━━━ DATA FOR THIS EXERCISE ━━━

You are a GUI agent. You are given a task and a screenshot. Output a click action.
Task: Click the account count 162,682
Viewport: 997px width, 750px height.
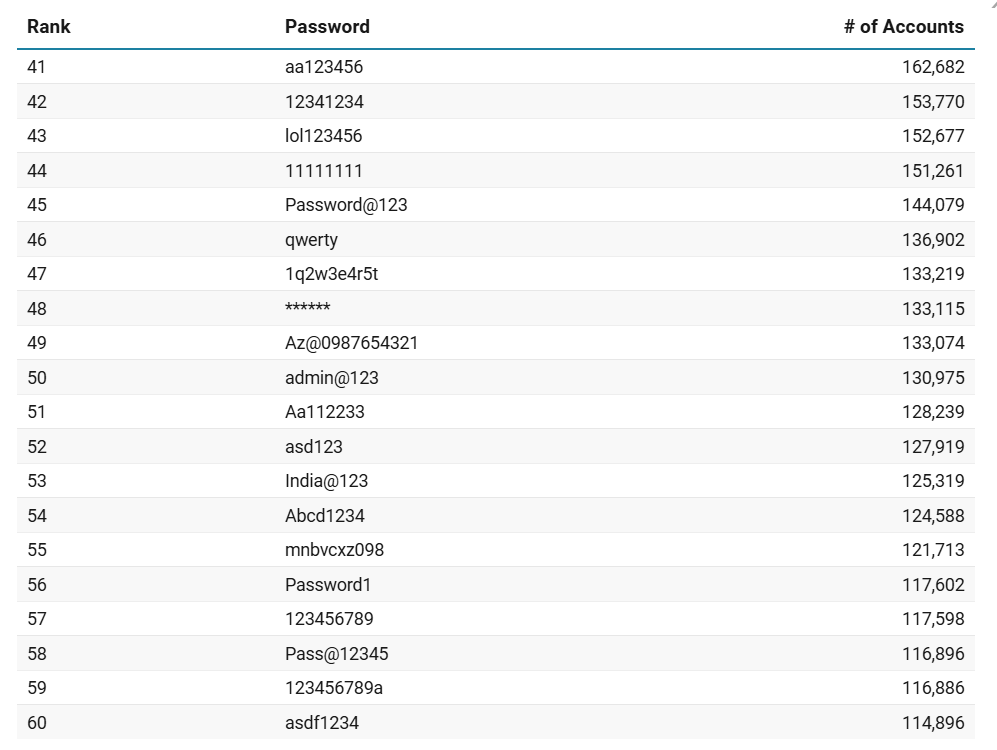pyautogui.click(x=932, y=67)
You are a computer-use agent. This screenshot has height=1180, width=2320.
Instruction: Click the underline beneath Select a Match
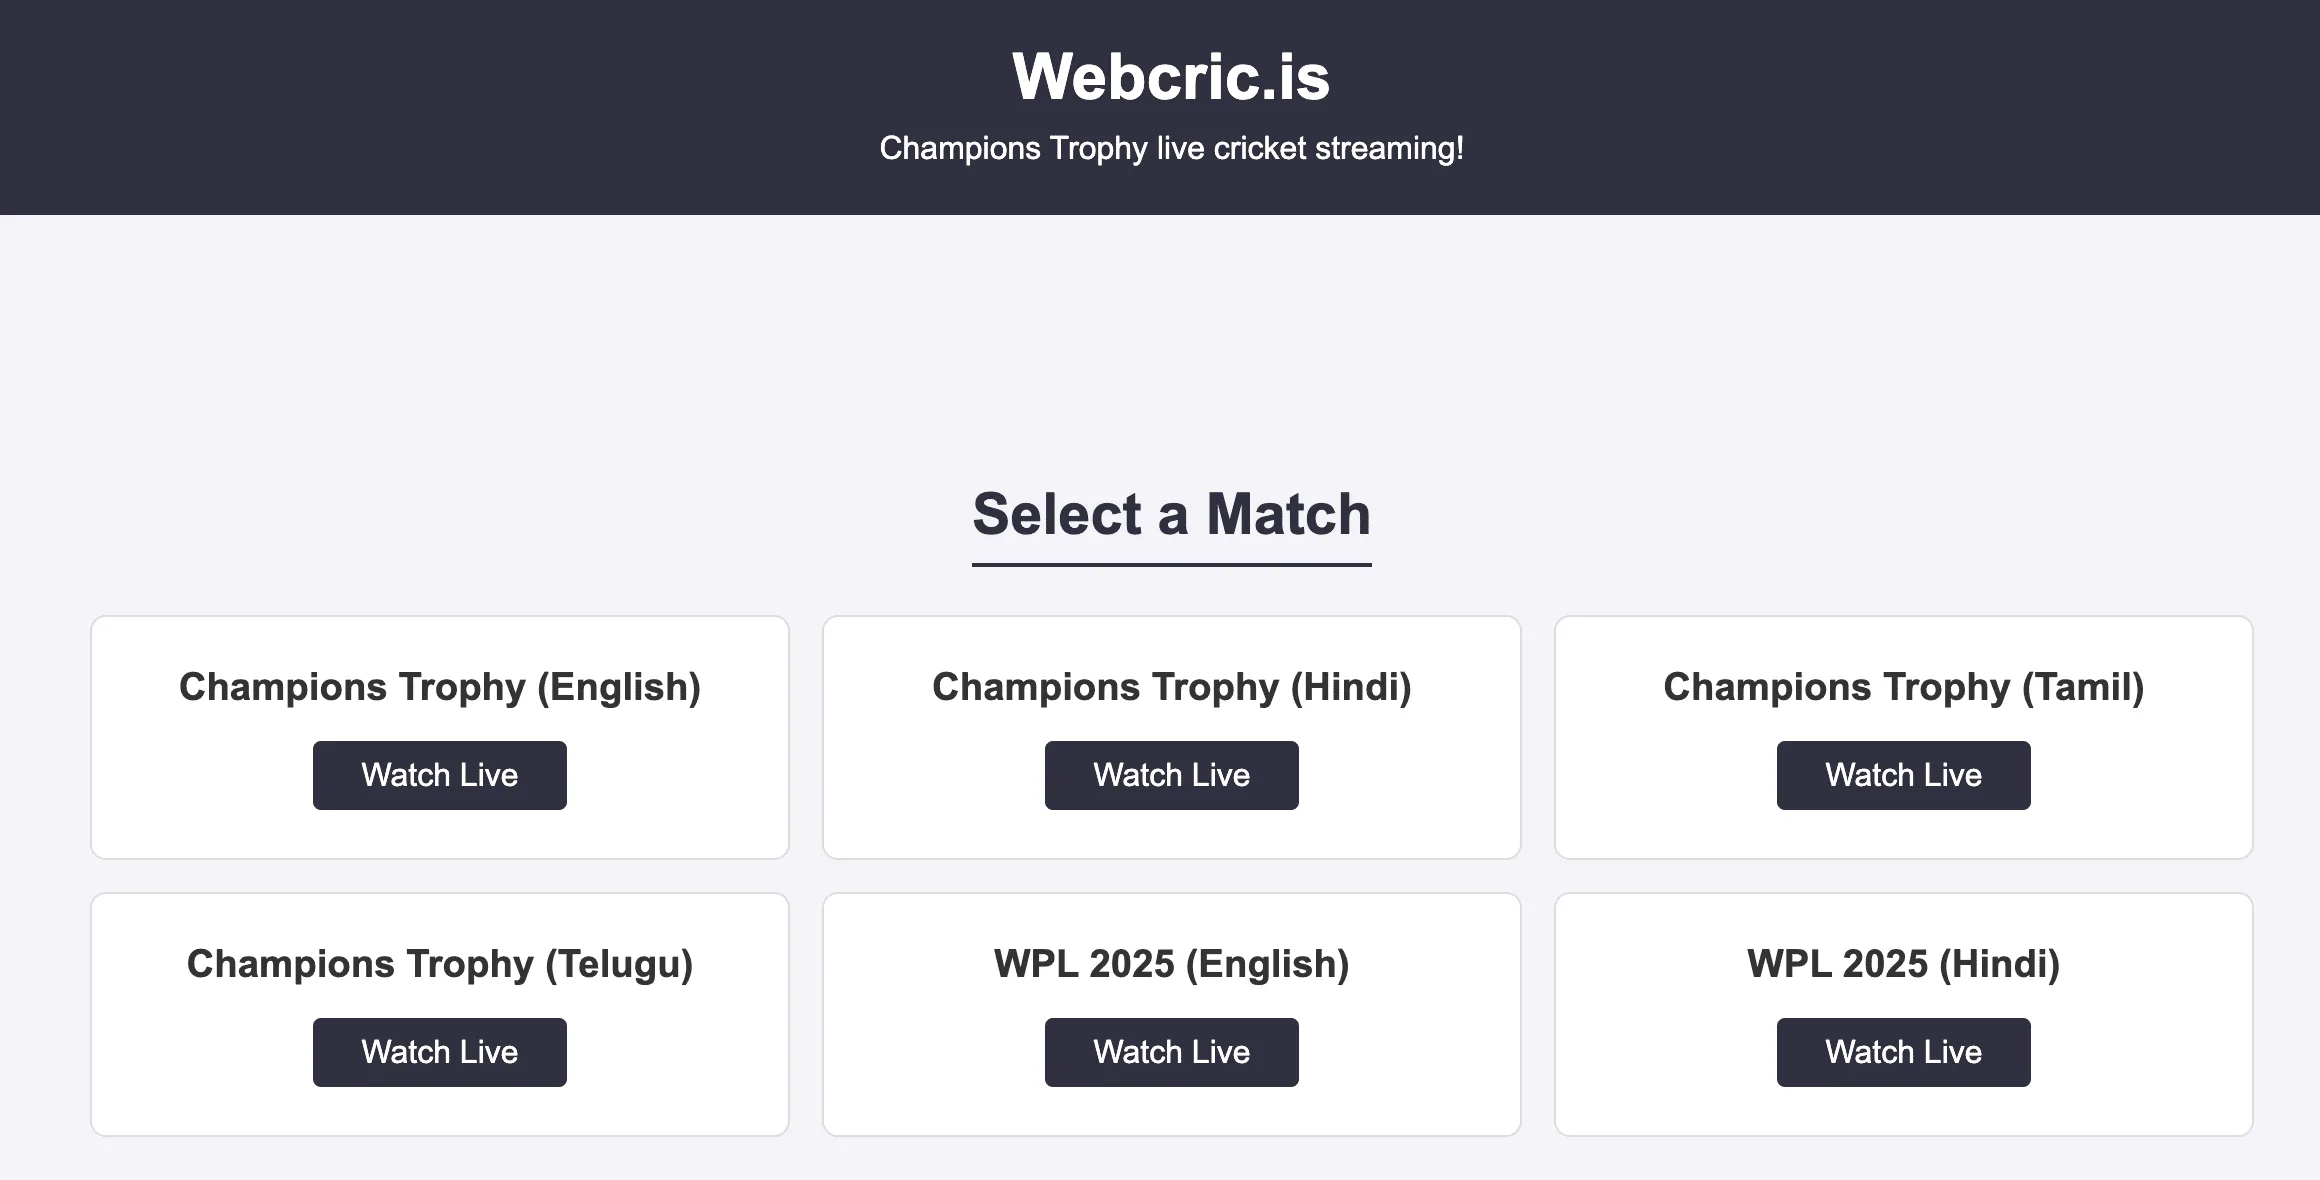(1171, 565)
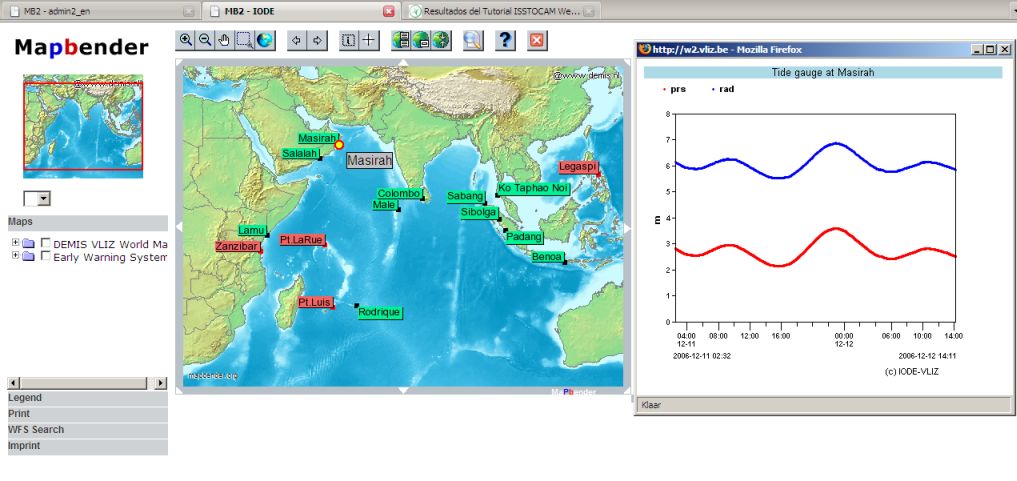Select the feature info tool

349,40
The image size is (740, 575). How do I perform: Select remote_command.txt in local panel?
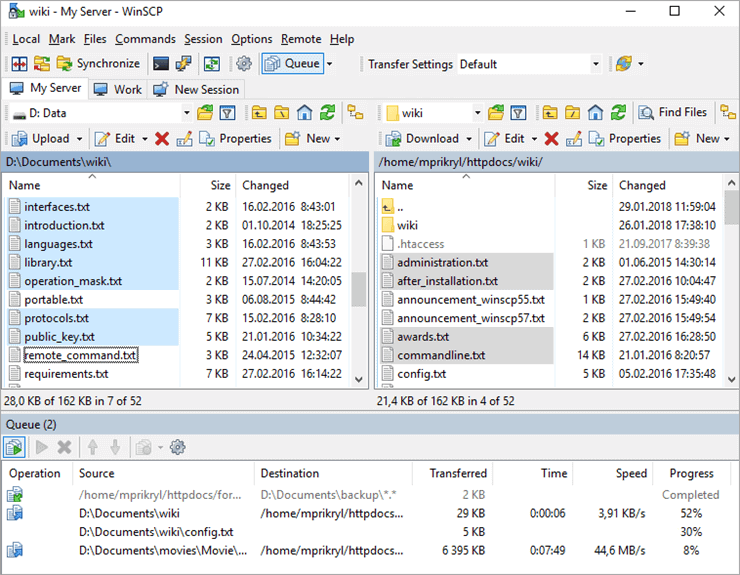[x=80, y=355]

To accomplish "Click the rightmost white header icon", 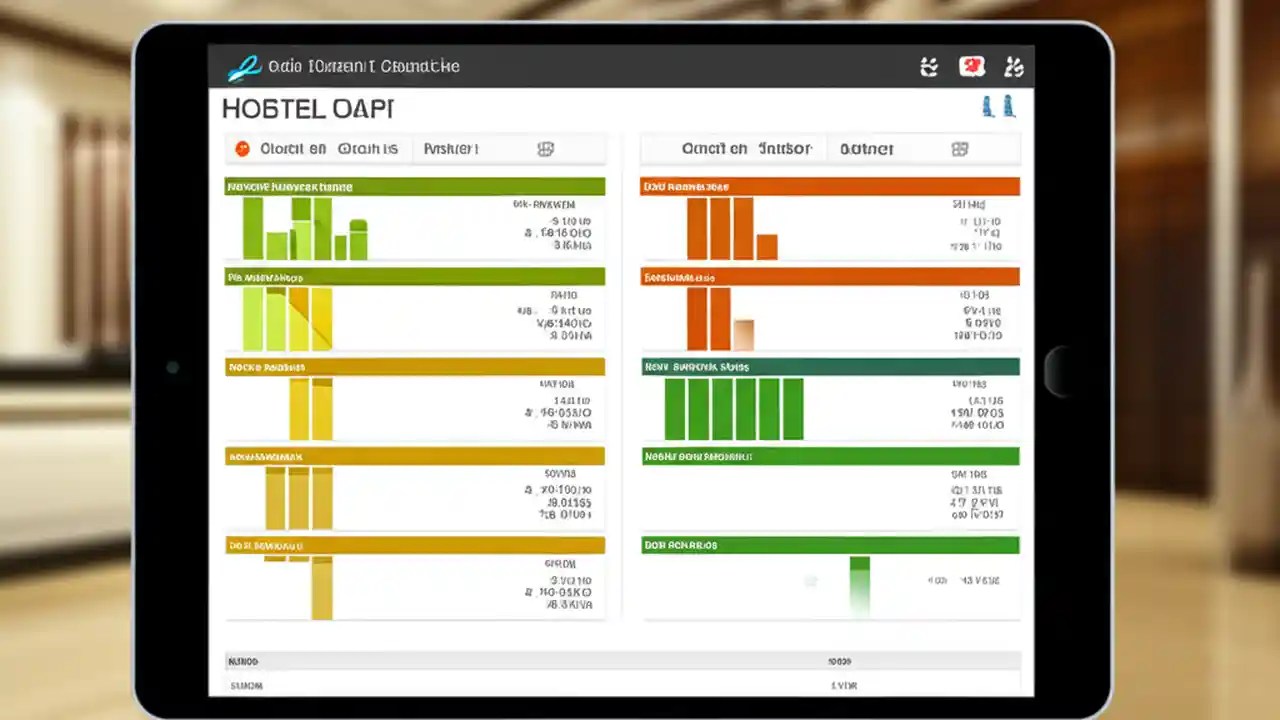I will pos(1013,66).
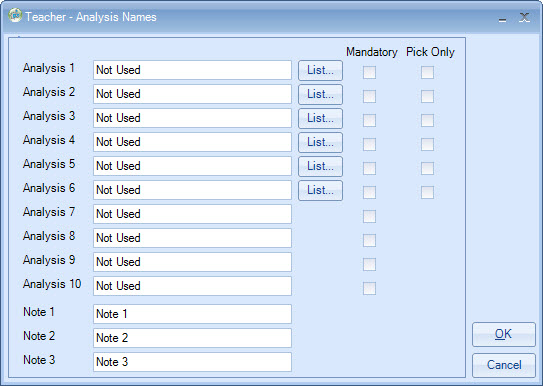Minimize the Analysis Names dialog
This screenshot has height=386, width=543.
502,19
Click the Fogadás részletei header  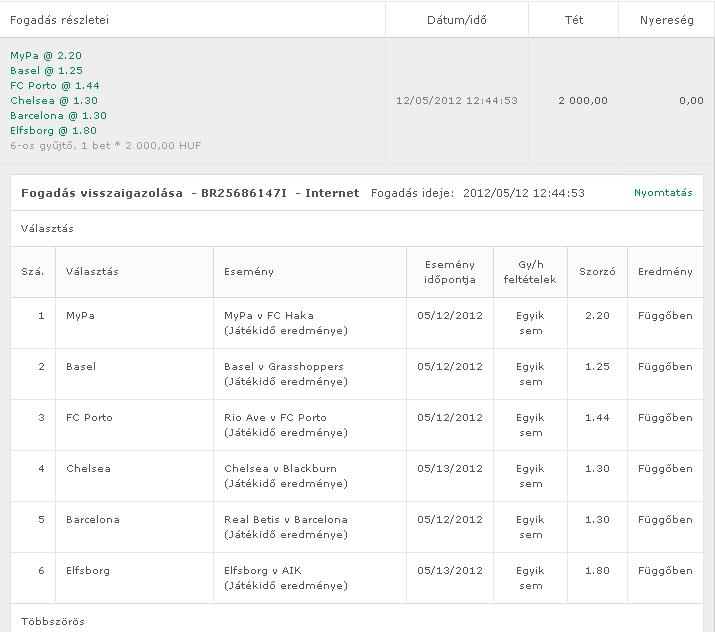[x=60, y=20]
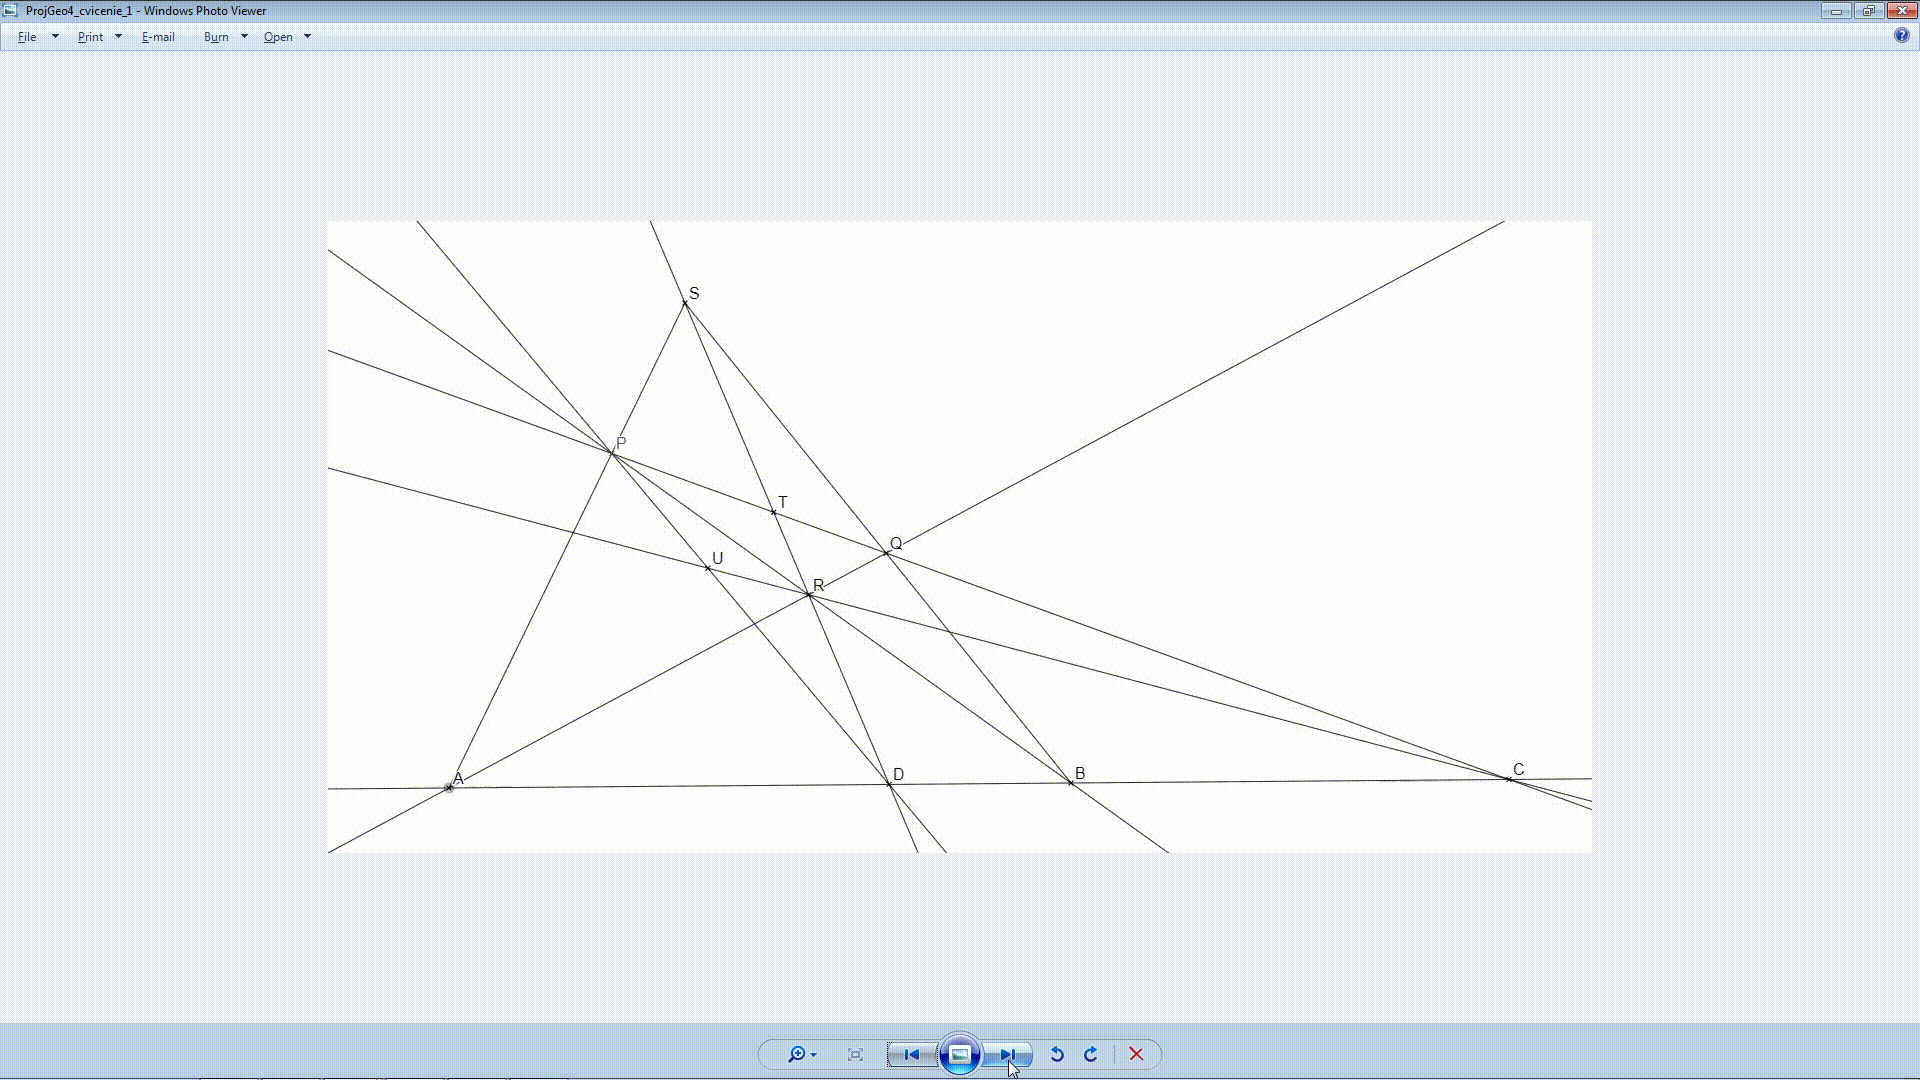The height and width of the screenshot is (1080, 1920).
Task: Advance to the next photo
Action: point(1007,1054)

━━━

▶ **BRIEF**
Can you recast the listing as a numbered list, beginning at the line that contains "You are a computer-use" and stopping after the line that contains "[x=80, y=355]"? Drop the blank lines and leave the pictures out.

▶ **WRITTEN RESPONSE**
1. You are a computer-use agent. This screenshot has height=1180, width=2320.
2. Instruction: Click the underline beneath Select a Match
3. (1171, 565)
4. Select the feature info tool
5. 349,40
6. The image size is (740, 575). How do I perform: Select remote_command.txt in local panel?
7. [x=80, y=355]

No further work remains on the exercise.